Homestory 54

Japan-Chic im Wiener Altbau

25.03.2008

Die japanische Designerin Megumi Ito schätzt die Großzügigkeit ihres Refugiums – fernöstlicher Minimalismus trifft auf altösterreichische Gründerzeit.

Zur Vollversion des Artikels
© Astrid Bartl
Zur Vollversion des Artikels

„Das Wichtigste an meiner Arbeit ist, Licht ins Leben zu bringen, sagt Megumi Ito über ihren Beruf. Gleiches gilt auch für die Einrichtung ihrer Wohnung – ein 140 Quadratmeter Altbau wurden in fernöstlichem Stil eingerichtet - Atelier inklusive. „Ich kann und will meine japanischen Wurzeln nicht leugnen“, so die Designerin. „Ich schätze aber auch die Großzügigkeit einer Altbauwohnung.

AUFGABE
Wie lautet die Passage des Textes über die Wiener Wohnung der Designerin, alles von „Die japanische Designerin“ bis hinunter zu „Großzügigkeit einer Altbauwohnung.“, wenn man „Großzügigkeit“ durch „Weitläufigkeit“ ersetzt? Die Einträge haben mit dem Text nichts zu tun.

ÜBUNGSDATEN

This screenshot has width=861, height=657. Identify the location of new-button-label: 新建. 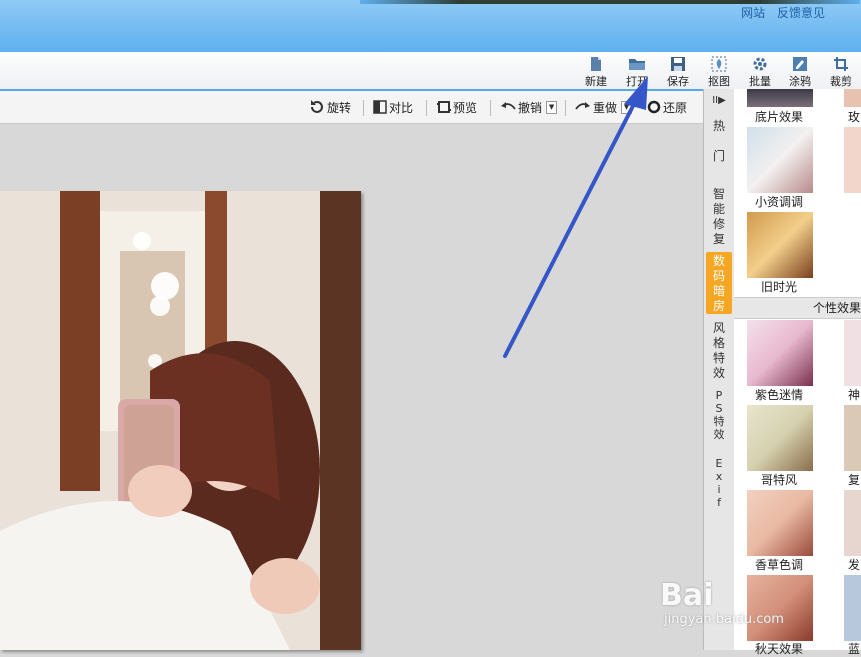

...

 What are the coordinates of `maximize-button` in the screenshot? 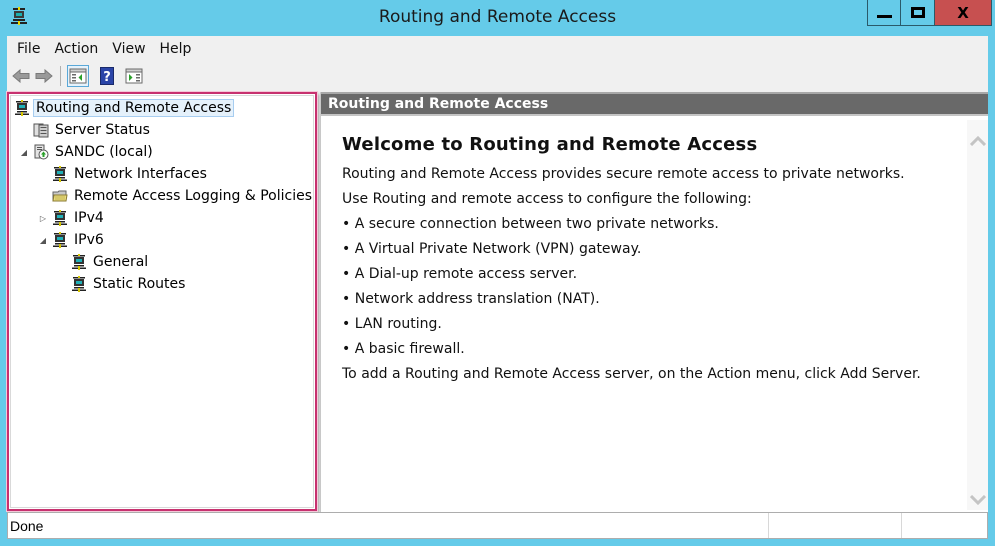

SCHRIFTLICHE ANTWORT
Die japanische Designerin Megumi Ito schätzt die Weitläufigkeit ihres Refugiums – fernöstlicher Minimalismus trifft auf altösterreichische Gründerzeit.

Zur Vollversion des Artikels
© Astrid Bartl
Zur Vollversion des Artikels

„Das Wichtigste an meiner Arbeit ist, Licht ins Leben zu bringen, sagt Megumi Ito über ihren Beruf. Gleiches gilt auch für die Einrichtung ihrer Wohnung – ein 140 Quadratmeter Altbau wurden in fernöstlichem Stil eingerichtet - Atelier inklusive. „Ich kann und will meine japanischen Wurzeln nicht leugnen“, so die Designerin. „Ich schätze aber auch die Weitläufigkeit einer Altbauwohnung.